The single diagram is made up of indices and relationships, analogous to the subject matter, such that certain consequences follow and inferences can be made from them. Being an abstract reduction of the subject matter, the overall purpose of the diagram also has a bearing on its construction and viability. But when more than one diagram is involved the elements needed to represent this kind of situation change. The indices become actors, things to be diagrammatically understood in their own right, and the relationships between them are interactions that touch rather than connect them. It is no longer a question of the overall purpose of one diagram but rather of a number of individual purposes interacting through time.

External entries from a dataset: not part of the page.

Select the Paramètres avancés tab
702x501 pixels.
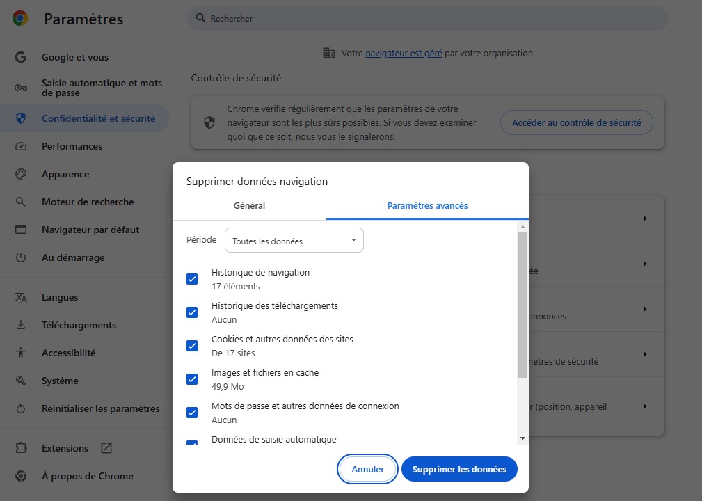[x=427, y=206]
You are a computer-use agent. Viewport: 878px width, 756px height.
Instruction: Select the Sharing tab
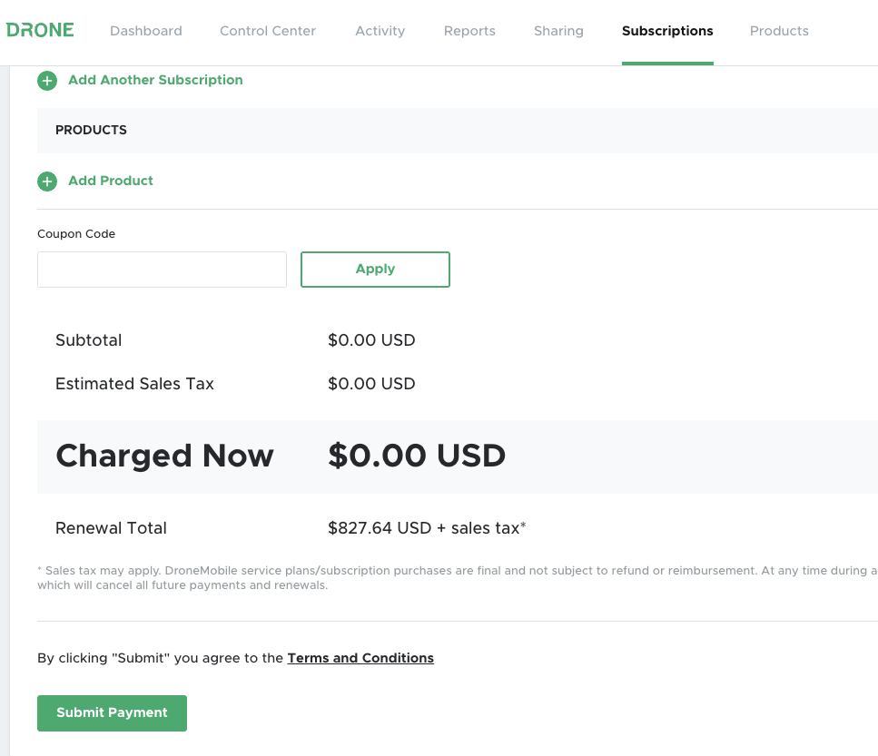tap(558, 31)
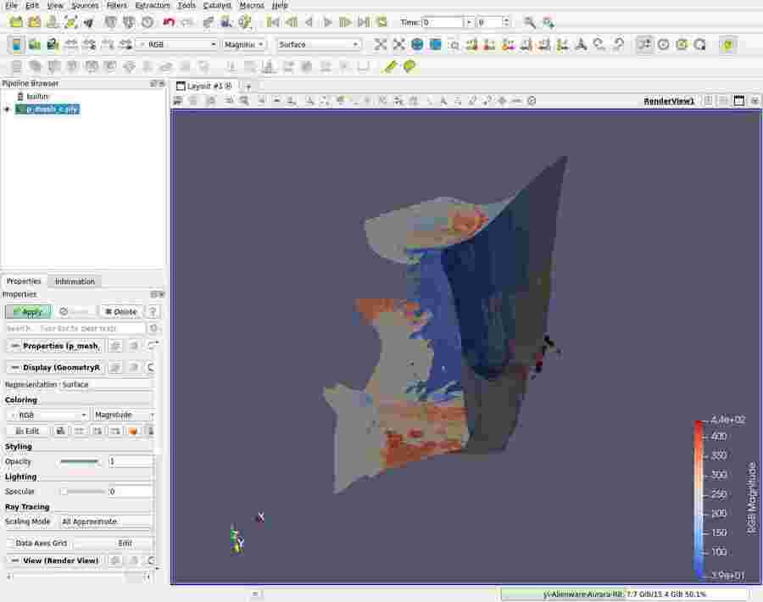Click the Apply button
This screenshot has height=602, width=763.
point(28,311)
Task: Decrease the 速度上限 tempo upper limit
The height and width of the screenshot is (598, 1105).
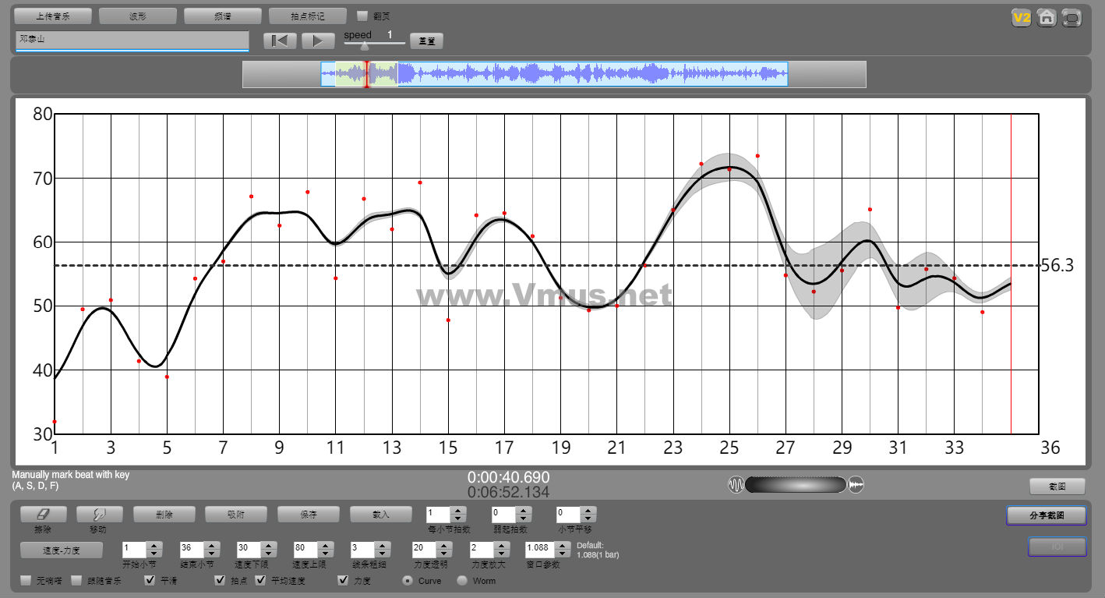Action: point(326,554)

This is not to say a diagram of the market as a whole, in a mechanistic sense of how it is set up and how it works, is not still not in play. However, much like geography at play in geo-politics, it is the board upon which the game is played. It can force outcomes now and then, and it definitely sets up currents and trends affecting the results, but it is not the game itself. The game is played between the subjects within the situation, subjects who have their own indices and relationships, drawn from their own analogies and based upon their own motives, such that certain consequences follow and they make certain inferences. Not only do these actors change, or evolve, in the course of these interactions; the board itself can change, evolve as it were, as result of what these actors do and how they try to do it. Interacting diagrams require a novelist's narrative that incorporates diagrammatic understandings of all involved. And, while working with a single diagram may be science, or capable of being a science, once more than one diagram are put in motion interacting with each other, understanding what is going to be an art.